Check every line of the data below for the word "computer". Copy the ones that have it.

(Collected data)
# # #

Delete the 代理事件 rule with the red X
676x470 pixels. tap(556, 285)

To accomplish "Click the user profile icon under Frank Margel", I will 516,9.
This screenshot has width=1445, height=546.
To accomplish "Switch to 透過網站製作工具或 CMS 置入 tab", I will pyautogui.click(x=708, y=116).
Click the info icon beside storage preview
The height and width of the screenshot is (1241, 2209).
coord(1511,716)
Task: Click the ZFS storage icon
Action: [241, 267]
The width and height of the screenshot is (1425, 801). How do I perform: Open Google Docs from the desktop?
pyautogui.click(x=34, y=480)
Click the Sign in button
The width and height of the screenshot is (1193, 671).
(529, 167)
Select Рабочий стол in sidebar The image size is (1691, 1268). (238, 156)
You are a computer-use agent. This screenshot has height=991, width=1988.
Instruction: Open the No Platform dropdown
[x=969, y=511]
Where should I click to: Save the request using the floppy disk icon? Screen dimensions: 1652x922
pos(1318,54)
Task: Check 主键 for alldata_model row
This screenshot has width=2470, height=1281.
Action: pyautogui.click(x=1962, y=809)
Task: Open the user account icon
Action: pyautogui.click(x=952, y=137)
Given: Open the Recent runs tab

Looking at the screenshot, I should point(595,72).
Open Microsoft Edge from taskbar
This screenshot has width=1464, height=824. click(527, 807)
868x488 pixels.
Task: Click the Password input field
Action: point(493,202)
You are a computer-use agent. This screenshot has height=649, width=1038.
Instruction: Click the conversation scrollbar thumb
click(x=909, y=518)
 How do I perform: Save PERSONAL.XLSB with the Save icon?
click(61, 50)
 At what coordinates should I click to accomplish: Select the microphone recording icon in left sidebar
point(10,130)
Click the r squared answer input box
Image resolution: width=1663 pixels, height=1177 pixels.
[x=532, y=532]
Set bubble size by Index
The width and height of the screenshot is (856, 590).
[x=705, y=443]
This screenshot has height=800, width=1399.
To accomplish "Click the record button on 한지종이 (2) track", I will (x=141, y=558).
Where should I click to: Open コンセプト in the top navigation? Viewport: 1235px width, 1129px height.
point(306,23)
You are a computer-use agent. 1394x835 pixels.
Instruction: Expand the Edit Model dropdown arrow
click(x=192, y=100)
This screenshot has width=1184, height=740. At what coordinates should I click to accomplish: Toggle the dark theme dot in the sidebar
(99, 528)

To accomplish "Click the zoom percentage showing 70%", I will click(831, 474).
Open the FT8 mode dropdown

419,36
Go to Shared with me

# # #

▶ _Exercise response_:
You are a computer-use agent. This screenshot has height=991, width=1988.
You are a computer-use agent. This screenshot has height=649, width=1038.
You are a computer-use agent. 1394x835 pixels.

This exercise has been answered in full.